[Word and element finding data]
:::
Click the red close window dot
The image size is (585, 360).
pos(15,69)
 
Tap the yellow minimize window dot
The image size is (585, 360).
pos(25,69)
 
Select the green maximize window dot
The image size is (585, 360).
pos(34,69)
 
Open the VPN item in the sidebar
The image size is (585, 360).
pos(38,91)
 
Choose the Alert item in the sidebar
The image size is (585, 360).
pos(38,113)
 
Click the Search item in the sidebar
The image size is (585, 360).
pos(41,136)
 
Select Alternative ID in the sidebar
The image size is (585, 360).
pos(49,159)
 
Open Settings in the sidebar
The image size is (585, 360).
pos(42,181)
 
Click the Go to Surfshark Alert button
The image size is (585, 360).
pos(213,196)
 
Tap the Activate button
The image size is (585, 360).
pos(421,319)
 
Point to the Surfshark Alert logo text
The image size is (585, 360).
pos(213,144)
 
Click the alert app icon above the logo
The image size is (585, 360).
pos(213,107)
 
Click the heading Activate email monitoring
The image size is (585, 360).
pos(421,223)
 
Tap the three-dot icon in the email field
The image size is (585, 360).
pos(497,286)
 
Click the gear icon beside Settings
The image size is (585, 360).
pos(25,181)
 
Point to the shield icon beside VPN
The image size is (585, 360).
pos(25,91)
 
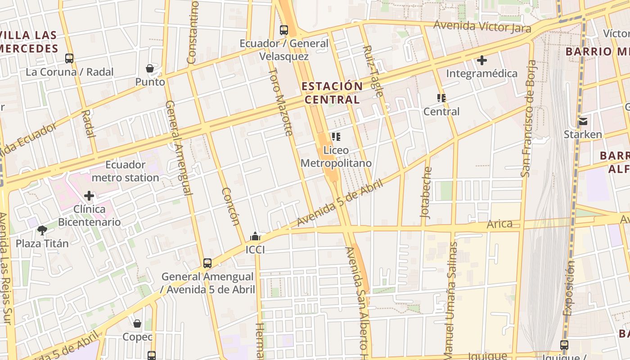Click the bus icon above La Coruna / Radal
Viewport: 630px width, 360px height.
click(69, 58)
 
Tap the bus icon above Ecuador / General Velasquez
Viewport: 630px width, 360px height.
click(284, 30)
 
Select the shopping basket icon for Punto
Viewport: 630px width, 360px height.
click(150, 68)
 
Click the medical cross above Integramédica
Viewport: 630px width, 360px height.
click(482, 60)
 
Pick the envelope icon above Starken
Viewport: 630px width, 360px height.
click(583, 121)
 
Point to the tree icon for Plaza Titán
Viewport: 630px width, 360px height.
click(42, 230)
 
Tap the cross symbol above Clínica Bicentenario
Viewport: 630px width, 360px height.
click(89, 195)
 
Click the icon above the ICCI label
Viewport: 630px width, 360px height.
click(255, 236)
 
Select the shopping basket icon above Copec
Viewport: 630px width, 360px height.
click(137, 324)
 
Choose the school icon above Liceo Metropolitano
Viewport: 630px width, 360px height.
click(336, 137)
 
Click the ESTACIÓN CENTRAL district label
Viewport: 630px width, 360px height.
click(332, 93)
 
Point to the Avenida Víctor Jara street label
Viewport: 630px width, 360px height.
click(482, 26)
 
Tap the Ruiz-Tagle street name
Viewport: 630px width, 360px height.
click(373, 71)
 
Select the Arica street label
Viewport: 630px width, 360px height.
click(500, 224)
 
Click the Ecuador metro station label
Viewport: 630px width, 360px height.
click(125, 171)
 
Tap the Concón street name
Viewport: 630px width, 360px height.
click(230, 206)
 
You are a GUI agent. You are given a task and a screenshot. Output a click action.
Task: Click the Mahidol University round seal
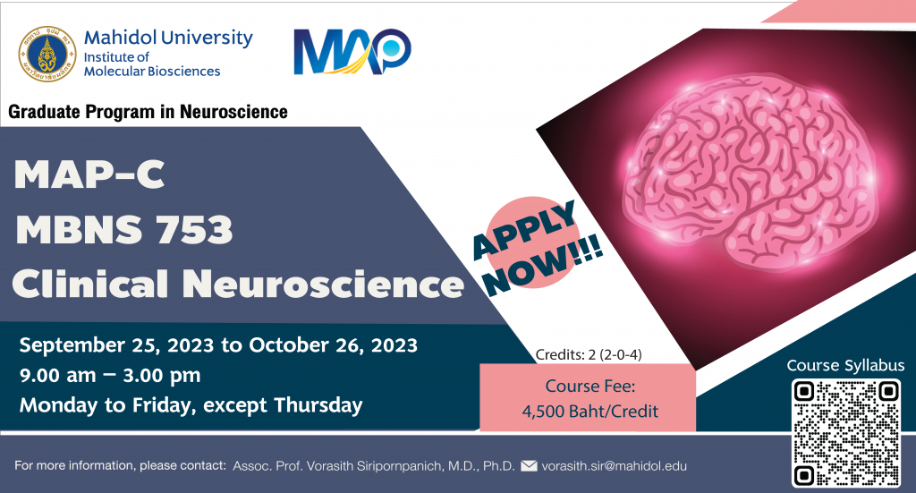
:::
To be done> Rewrite the lines from the line with "Open Settings in the sidebar" to the line with "pos(213,144)", putting "control" in place of "button" and leaving everything else the same.

Correct answer>
Open Settings in the sidebar
The image size is (585, 360).
pos(42,181)
 
Click the Go to Surfshark Alert control
The image size is (585, 360).
pos(213,196)
 
Tap the Activate control
The image size is (585, 360).
pos(421,319)
 
Point to the Surfshark Alert logo text
The image size is (585, 360).
pos(213,144)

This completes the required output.